The firm that designed it, Raleigh-based In Situ Studio, was just 18 months old when the clients reached out to partners Matthew Griffith and Erin Sterling Lewis in 2012.
Their first order of business was a tour of the site. “It was a 10-acre property with an old roadbed that followed the topography,” says Griffith. “As we moved east along the site, we had a kind of ‘Aha!’ moment.”
A stream wanders through its northern edge, woods alongside it. “We could see into the forest, and where the stream moves off to the east, there’s a clearing where we could see sunlight coming through the trees,” he says.
The architects hadn't yet been hired at that point, but they developed a site plan, with drawings and a model. That helped win the commission for the 2,500-square-foot project. The firm worked with nBaxter Design on the interiors, and L. E. Meyers Builders helped with construction.

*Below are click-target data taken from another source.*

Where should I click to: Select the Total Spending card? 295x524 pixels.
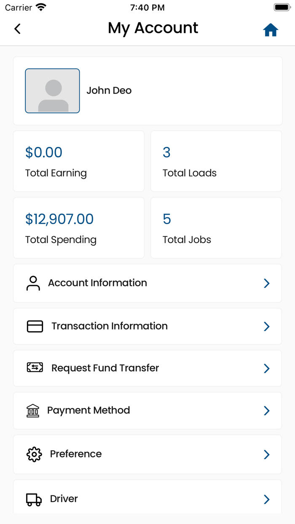click(79, 228)

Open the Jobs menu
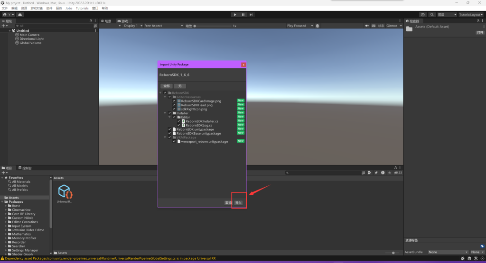69,8
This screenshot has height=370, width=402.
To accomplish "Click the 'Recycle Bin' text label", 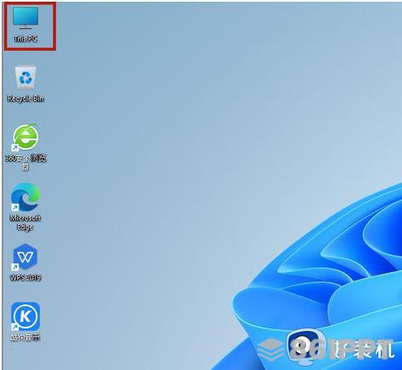I will pyautogui.click(x=25, y=99).
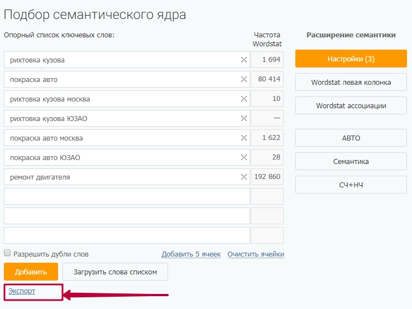Click X icon next to 'ремонт двигателя'

[243, 177]
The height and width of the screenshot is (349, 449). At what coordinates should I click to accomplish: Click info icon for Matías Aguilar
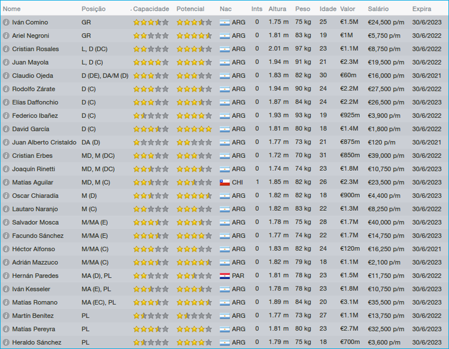click(6, 183)
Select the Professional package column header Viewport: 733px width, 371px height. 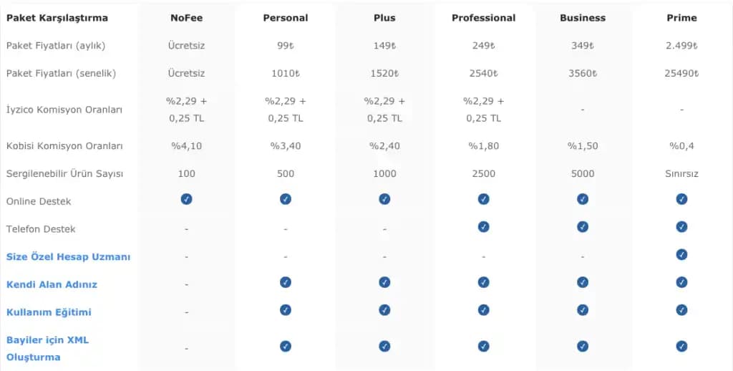[483, 18]
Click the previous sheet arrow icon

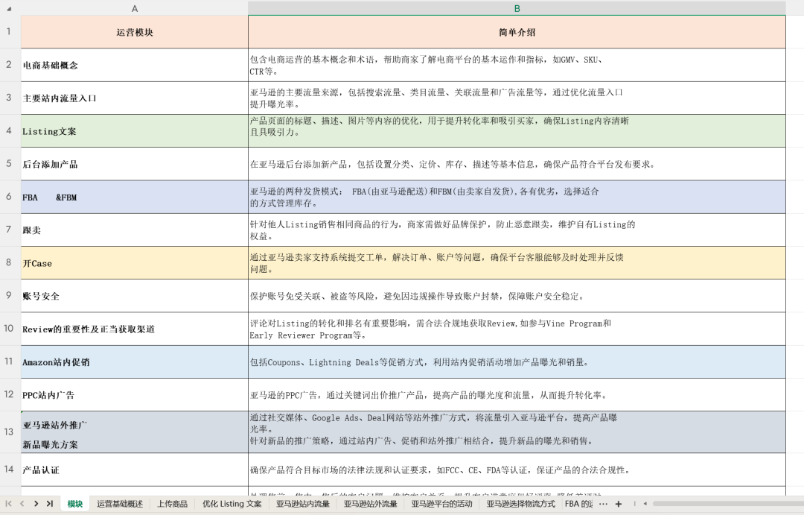(22, 504)
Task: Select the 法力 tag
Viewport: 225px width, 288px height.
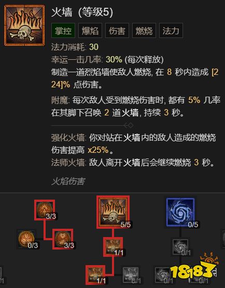Action: [x=171, y=31]
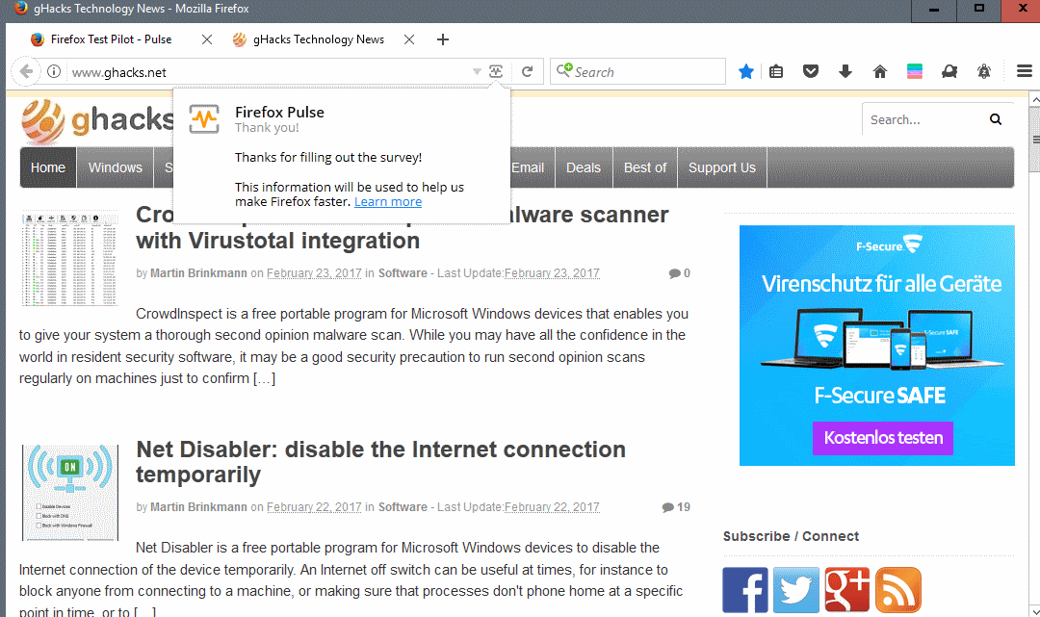Click the Kostenlos testen button in ad
This screenshot has width=1040, height=617.
(x=884, y=438)
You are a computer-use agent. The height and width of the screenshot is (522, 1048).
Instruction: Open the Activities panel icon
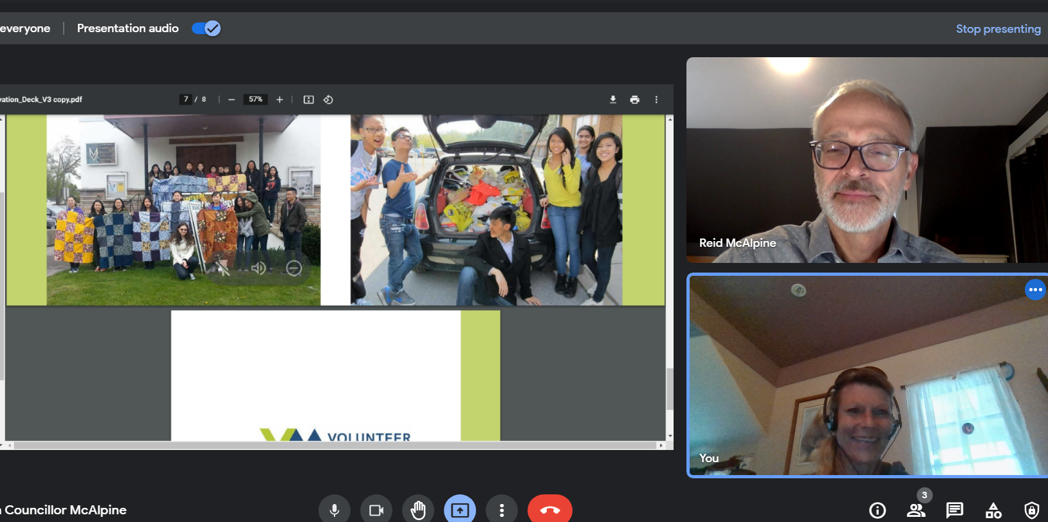(993, 510)
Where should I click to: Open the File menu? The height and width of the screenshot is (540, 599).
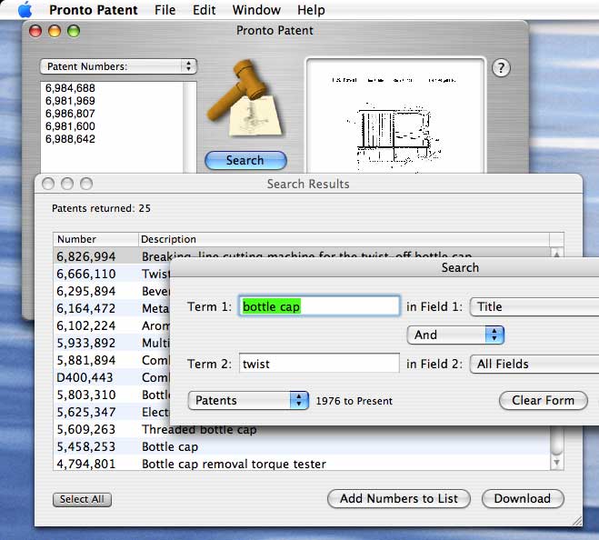(x=165, y=10)
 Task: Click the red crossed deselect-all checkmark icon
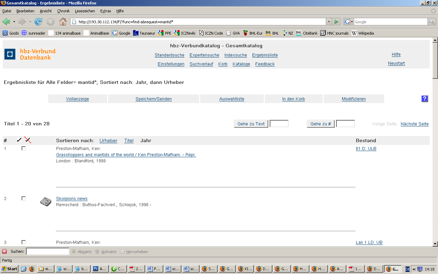coord(28,140)
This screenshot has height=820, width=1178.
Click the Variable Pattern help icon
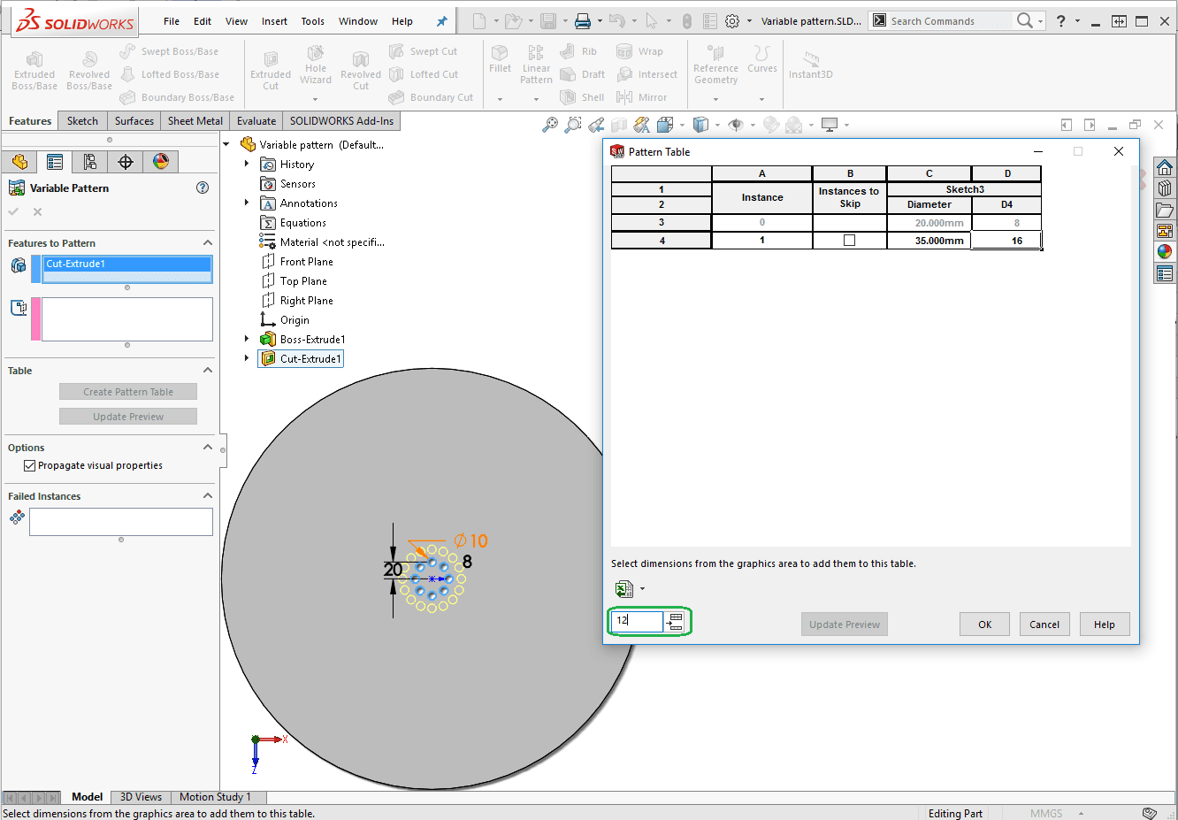pyautogui.click(x=203, y=188)

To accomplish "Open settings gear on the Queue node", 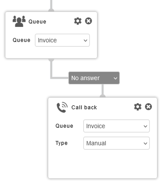I will click(x=78, y=21).
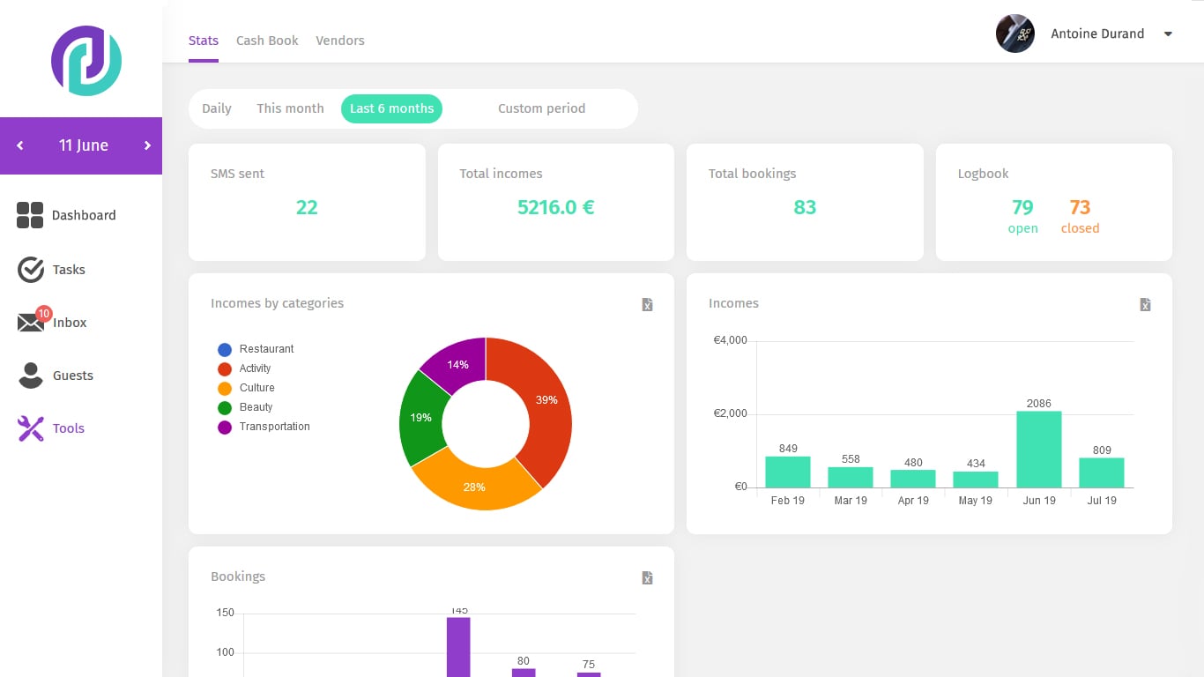Select the Tools wrench icon
This screenshot has height=677, width=1204.
[x=31, y=428]
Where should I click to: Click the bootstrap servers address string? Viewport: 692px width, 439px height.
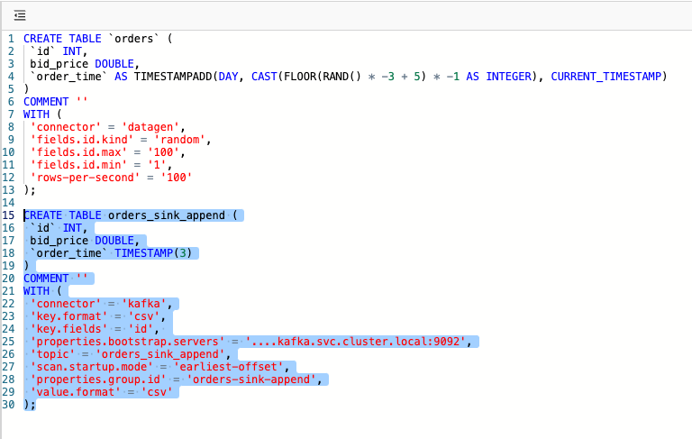coord(359,342)
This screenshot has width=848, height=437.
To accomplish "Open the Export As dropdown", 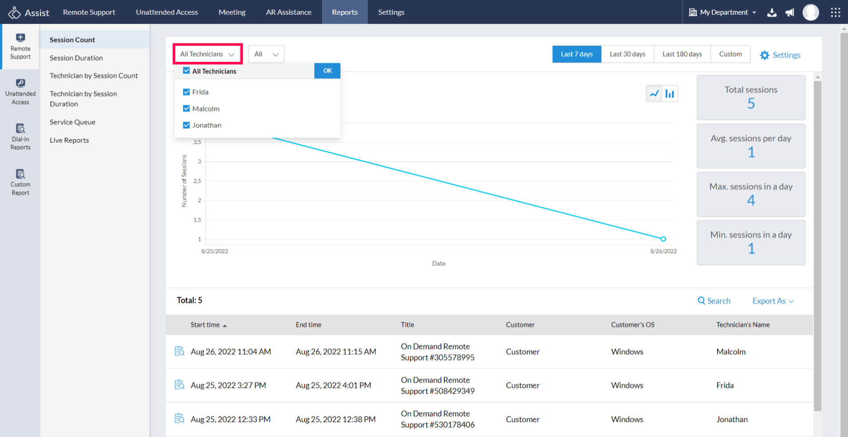I will pos(773,301).
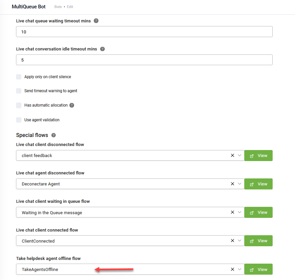
Task: View the TakeAgentsOffline flow
Action: (x=259, y=269)
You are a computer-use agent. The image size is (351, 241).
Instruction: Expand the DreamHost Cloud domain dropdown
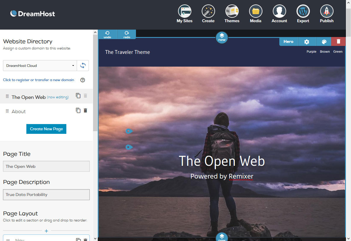point(40,66)
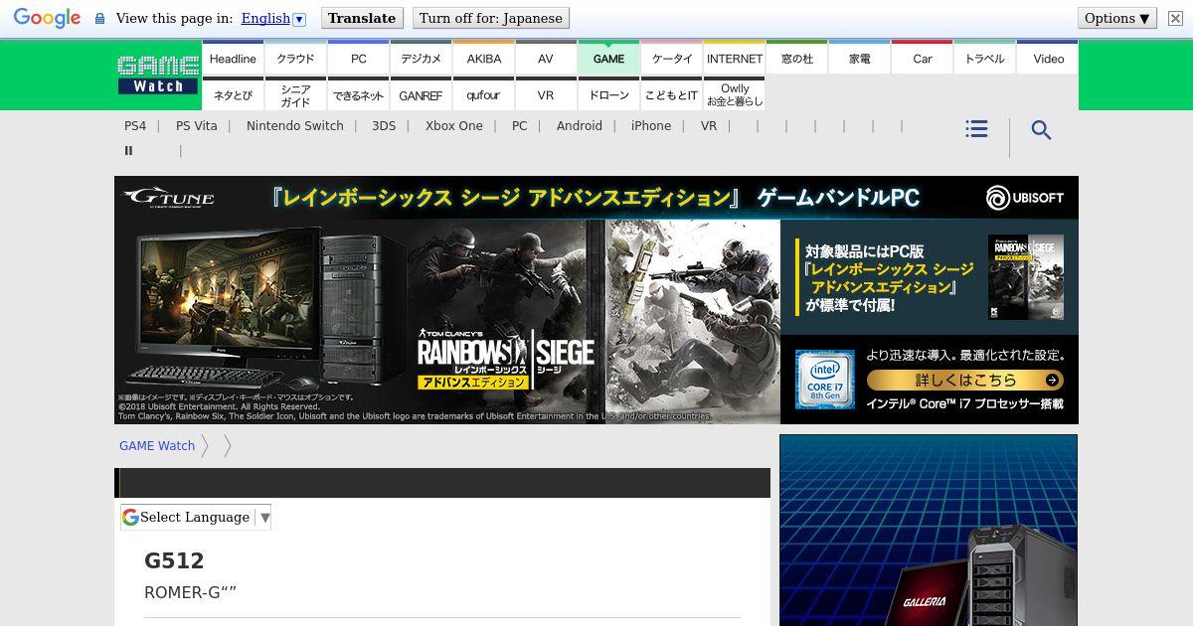Image resolution: width=1193 pixels, height=626 pixels.
Task: Open the INTERNET tab
Action: tap(735, 59)
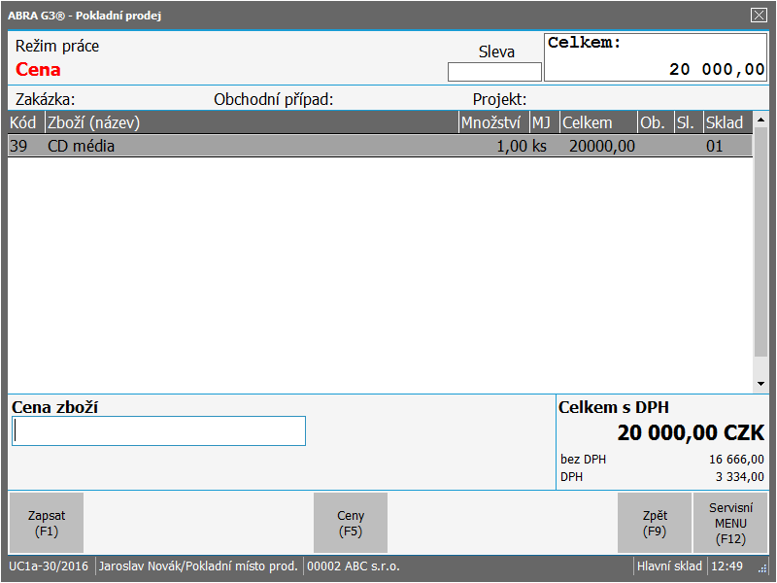Click the Celkem total display field at top
777x583 pixels.
656,58
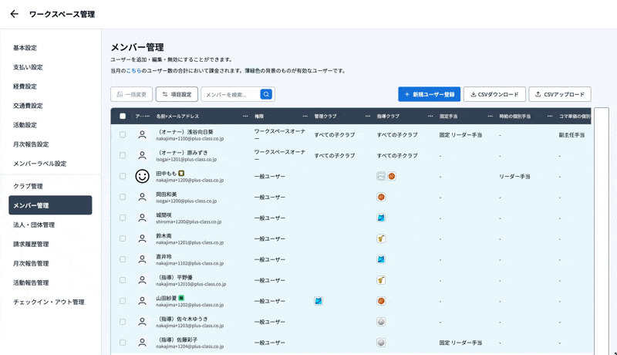Screen dimensions: 617x355
Task: Click the blue 管理クラブ icon in 山田紗夏's row
Action: point(318,301)
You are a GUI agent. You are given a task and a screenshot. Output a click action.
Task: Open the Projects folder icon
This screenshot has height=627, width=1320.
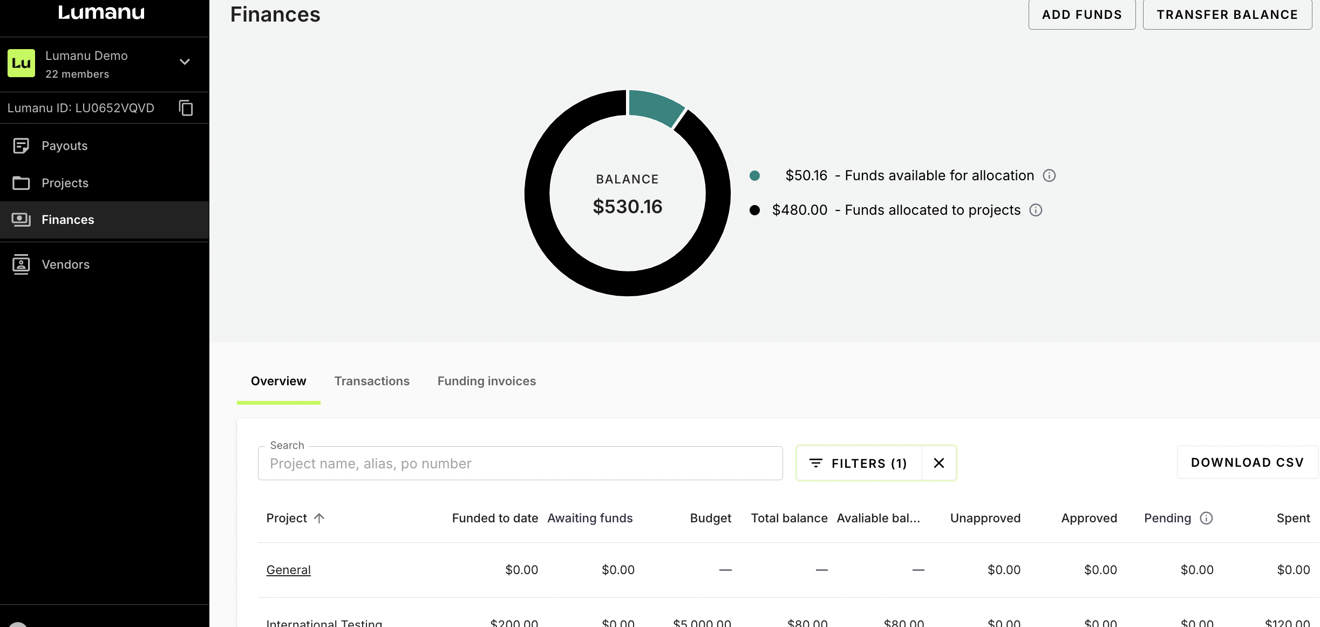21,183
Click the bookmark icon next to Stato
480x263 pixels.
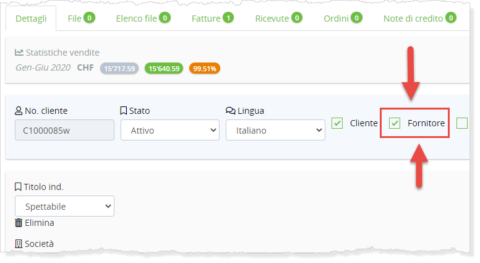click(124, 111)
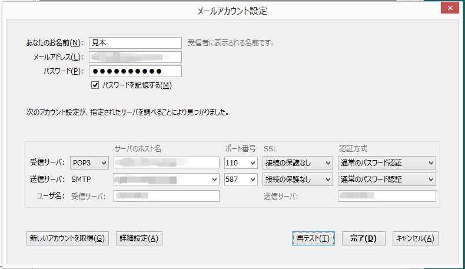
Task: Toggle the パスワードを記憶する checkbox
Action: tap(95, 85)
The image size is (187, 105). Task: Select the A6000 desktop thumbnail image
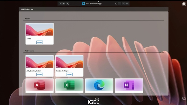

They sited it for maximum privacy on the edge of the forest, with living and deck spaces opening up to the trees. “It’s carefully nestled into the woods to capture the views, both near and far, that are important to both the site and the clients,” he says.
They’re a couple who retired to Carolina from the San Francisco Bay area, and they were articulate in communicating their daily routines to the architects. One’s a night owl who sleeps mostly during the day, while the other’s an early riser who likes to wake up to the site's sweeping vistas.
Griffith and Lewis tailored living spaces to the needs of each. “She can walk out of their bedroom to her window seat, her books and her coffee maker, first thing in morning,” he says. “He prefers to stay up late. When he’s awake, he’s involved in graphic design, woodworking, and music, so the space is specific to him – there’s soundproofing and lighting control.”
Fifteen years ago, the couple owned a much-loved cat named Fred. “It was a long journey to design the house, but before they even began, they knew it would be named Fred,” he says. Nine lives or not, his spirit lives on.